**Provided material:**
· · · · ·

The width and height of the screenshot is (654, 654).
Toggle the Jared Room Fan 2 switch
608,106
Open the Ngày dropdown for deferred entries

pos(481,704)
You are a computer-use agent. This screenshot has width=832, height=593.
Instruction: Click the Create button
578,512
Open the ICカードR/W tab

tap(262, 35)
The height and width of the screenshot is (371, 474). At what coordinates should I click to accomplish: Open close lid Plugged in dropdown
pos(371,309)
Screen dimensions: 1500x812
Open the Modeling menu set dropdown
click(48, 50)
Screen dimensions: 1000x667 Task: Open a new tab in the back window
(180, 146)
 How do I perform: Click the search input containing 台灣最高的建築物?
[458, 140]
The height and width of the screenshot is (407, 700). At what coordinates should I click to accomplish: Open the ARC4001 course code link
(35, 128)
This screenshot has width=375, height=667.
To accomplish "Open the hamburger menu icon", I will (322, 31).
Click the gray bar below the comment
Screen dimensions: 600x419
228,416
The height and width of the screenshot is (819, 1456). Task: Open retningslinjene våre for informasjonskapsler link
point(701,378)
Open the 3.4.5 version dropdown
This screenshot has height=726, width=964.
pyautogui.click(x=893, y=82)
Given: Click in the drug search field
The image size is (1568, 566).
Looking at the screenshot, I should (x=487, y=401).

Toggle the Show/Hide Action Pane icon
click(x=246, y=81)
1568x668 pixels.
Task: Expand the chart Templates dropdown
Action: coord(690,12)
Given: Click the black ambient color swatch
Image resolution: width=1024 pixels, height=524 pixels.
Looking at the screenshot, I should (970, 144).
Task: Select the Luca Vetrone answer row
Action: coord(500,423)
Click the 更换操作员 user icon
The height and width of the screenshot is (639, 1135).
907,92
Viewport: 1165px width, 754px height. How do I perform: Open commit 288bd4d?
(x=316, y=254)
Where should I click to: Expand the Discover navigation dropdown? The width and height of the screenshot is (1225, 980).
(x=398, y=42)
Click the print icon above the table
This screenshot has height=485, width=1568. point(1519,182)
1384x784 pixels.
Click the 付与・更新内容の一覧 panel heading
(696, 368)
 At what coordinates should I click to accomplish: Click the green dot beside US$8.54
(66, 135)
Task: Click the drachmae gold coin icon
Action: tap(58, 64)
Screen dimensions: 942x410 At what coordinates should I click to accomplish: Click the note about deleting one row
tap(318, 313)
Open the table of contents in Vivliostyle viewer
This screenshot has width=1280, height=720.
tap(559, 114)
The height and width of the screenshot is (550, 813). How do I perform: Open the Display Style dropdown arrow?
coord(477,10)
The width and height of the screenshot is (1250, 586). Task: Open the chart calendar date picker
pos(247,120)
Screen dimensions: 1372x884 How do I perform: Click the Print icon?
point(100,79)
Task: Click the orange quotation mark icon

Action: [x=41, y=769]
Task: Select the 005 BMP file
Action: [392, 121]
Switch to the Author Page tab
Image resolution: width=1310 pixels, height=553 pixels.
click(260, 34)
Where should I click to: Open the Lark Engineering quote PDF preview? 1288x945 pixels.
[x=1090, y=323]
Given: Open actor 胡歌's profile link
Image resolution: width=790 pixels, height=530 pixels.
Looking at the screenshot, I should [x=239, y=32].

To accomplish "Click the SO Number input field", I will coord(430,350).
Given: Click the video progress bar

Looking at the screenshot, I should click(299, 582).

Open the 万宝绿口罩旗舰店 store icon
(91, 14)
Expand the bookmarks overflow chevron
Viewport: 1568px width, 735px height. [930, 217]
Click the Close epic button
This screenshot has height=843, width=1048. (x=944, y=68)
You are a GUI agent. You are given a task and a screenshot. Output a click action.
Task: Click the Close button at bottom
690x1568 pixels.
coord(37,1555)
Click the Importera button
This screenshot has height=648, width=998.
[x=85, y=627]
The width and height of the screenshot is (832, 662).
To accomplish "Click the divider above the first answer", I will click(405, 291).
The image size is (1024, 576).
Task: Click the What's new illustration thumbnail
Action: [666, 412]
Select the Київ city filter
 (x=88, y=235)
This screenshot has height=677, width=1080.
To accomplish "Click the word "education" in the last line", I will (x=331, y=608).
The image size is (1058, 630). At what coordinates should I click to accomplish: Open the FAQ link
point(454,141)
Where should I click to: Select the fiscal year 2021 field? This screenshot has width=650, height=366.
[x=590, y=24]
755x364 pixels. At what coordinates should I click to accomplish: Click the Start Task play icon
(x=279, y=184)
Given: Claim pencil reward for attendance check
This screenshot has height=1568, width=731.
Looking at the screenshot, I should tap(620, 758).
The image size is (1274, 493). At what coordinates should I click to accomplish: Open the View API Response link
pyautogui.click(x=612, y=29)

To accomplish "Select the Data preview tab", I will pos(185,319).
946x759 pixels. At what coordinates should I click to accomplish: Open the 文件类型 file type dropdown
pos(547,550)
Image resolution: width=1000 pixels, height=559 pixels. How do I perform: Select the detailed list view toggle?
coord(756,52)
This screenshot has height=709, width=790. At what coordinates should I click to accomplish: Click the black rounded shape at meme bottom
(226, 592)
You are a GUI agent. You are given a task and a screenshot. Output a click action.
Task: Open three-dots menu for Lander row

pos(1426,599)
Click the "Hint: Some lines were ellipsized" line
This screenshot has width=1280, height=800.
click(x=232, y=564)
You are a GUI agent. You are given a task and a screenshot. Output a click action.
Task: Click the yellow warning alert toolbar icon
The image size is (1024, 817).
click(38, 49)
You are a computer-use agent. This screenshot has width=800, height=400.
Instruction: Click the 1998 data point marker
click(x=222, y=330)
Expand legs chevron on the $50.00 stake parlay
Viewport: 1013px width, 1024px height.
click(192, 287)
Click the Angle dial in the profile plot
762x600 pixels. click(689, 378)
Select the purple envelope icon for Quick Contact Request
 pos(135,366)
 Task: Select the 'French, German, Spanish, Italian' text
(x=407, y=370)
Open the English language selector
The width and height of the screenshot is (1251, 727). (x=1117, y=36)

· · · · ·

**About this task:** Would you restate all of the material, word for word?

**Answer to the problem:**
The width and height of the screenshot is (654, 654).
Toggle the Jared Room Fan 2 switch
608,106
Open the Ngày dropdown for deferred entries

pos(481,704)
You are a computer-use agent. This screenshot has width=832, height=593.
Instruction: Click the Create button
578,512
Open the ICカードR/W tab

tap(262, 35)
The height and width of the screenshot is (371, 474). At what coordinates should I click to accomplish: Open close lid Plugged in dropdown
pos(371,309)
Screen dimensions: 1500x812
Open the Modeling menu set dropdown
click(48, 50)
Screen dimensions: 1000x667 Task: Open a new tab in the back window
(180, 146)
 How do I perform: Click the search input containing 台灣最高的建築物?
[458, 140]
The height and width of the screenshot is (407, 700). At what coordinates should I click to accomplish: Open the ARC4001 course code link
(35, 128)
This screenshot has width=375, height=667.
To accomplish "Open the hamburger menu icon", I will (322, 31).
Click the gray bar below the comment
Screen dimensions: 600x419
228,416
The height and width of the screenshot is (819, 1456). Task: Open retningslinjene våre for informasjonskapsler link
point(701,378)
Open the 3.4.5 version dropdown
This screenshot has height=726, width=964.
pyautogui.click(x=893, y=82)
Given: Click in the drug search field
The image size is (1568, 566).
Looking at the screenshot, I should (x=487, y=401).

Toggle the Show/Hide Action Pane icon
click(x=246, y=81)
1568x668 pixels.
Task: Expand the chart Templates dropdown
Action: coord(690,12)
Given: Click the black ambient color swatch
Image resolution: width=1024 pixels, height=524 pixels.
Looking at the screenshot, I should (970, 144).
Task: Select the Luca Vetrone answer row
Action: coord(500,423)
Click the 更换操作员 user icon
The height and width of the screenshot is (639, 1135).
907,92
Viewport: 1165px width, 754px height. How do I perform: Open commit 288bd4d?
(x=316, y=254)
Where should I click to: Expand the Discover navigation dropdown? The width and height of the screenshot is (1225, 980).
(x=398, y=42)
Click the print icon above the table
This screenshot has height=485, width=1568. point(1519,182)
1384x784 pixels.
Click the 付与・更新内容の一覧 panel heading
(696, 368)
 At what coordinates should I click to accomplish: Click the green dot beside US$8.54
(66, 135)
Task: Click the drachmae gold coin icon
Action: tap(58, 64)
Screen dimensions: 942x410 At what coordinates should I click to accomplish: Click the note about deleting one row
tap(318, 313)
Open the table of contents in Vivliostyle viewer
This screenshot has width=1280, height=720.
tap(559, 114)
The height and width of the screenshot is (550, 813). How do I perform: Open the Display Style dropdown arrow?
coord(477,10)
The width and height of the screenshot is (1250, 586). Task: Open the chart calendar date picker
pos(247,120)
Screen dimensions: 1372x884 How do I perform: Click the Print icon?
point(100,79)
Task: Click the orange quotation mark icon

Action: [x=41, y=769]
Task: Select the 005 BMP file
Action: [392, 121]
Switch to the Author Page tab
Image resolution: width=1310 pixels, height=553 pixels.
click(260, 34)
Where should I click to: Open the Lark Engineering quote PDF preview? 1288x945 pixels.
[x=1090, y=323]
Given: Open actor 胡歌's profile link
Image resolution: width=790 pixels, height=530 pixels.
Looking at the screenshot, I should [x=239, y=32].

To accomplish "Click the SO Number input field", I will coord(430,350).
Given: Click the video progress bar

Looking at the screenshot, I should click(299, 582).

Open the 万宝绿口罩旗舰店 store icon
(91, 14)
Expand the bookmarks overflow chevron
Viewport: 1568px width, 735px height. [930, 217]
Click the Close epic button
This screenshot has height=843, width=1048. (x=944, y=68)
You are a GUI agent. You are given a task and a screenshot. Output a click action.
Task: Click the Close button at bottom
690x1568 pixels.
coord(37,1555)
Click the Importera button
This screenshot has height=648, width=998.
[x=85, y=627]
The width and height of the screenshot is (832, 662).
To accomplish "Click the divider above the first answer", I will click(405, 291).
The image size is (1024, 576).
Task: Click the What's new illustration thumbnail
Action: [666, 412]
Select the Київ city filter
 (x=88, y=235)
This screenshot has height=677, width=1080.
To accomplish "Click the word "education" in the last line", I will (x=331, y=608).
The image size is (1058, 630). At what coordinates should I click to accomplish: Open the FAQ link
point(454,141)
Where should I click to: Select the fiscal year 2021 field? This screenshot has width=650, height=366.
[x=590, y=24]
755x364 pixels. At what coordinates should I click to accomplish: Click the Start Task play icon
(x=279, y=184)
Given: Claim pencil reward for attendance check
This screenshot has height=1568, width=731.
Looking at the screenshot, I should tap(620, 758).
The image size is (1274, 493). At what coordinates should I click to accomplish: Open the View API Response link
pyautogui.click(x=612, y=29)

To accomplish "Select the Data preview tab", I will pos(185,319).
946x759 pixels. At what coordinates should I click to accomplish: Open the 文件类型 file type dropdown
pos(547,550)
Image resolution: width=1000 pixels, height=559 pixels. How do I perform: Select the detailed list view toggle?
coord(756,52)
This screenshot has height=709, width=790. At what coordinates should I click to accomplish: Click the black rounded shape at meme bottom
(226, 592)
You are a GUI agent. You are given a task and a screenshot. Output a click action.
Task: Open three-dots menu for Lander row

pos(1426,599)
Click the "Hint: Some lines were ellipsized" line
This screenshot has width=1280, height=800.
click(x=232, y=564)
You are a GUI agent. You are given a task and a screenshot. Output a click action.
Task: Click the yellow warning alert toolbar icon
The image size is (1024, 817).
click(38, 49)
You are a computer-use agent. This screenshot has width=800, height=400.
Instruction: Click the 1998 data point marker
click(x=222, y=330)
Expand legs chevron on the $50.00 stake parlay
Viewport: 1013px width, 1024px height.
click(192, 287)
Click the Angle dial in the profile plot
762x600 pixels. click(689, 378)
Select the purple envelope icon for Quick Contact Request
 pos(135,366)
 Task: Select the 'French, German, Spanish, Italian' text
(x=407, y=370)
Open the English language selector
The width and height of the screenshot is (1251, 727). (x=1117, y=36)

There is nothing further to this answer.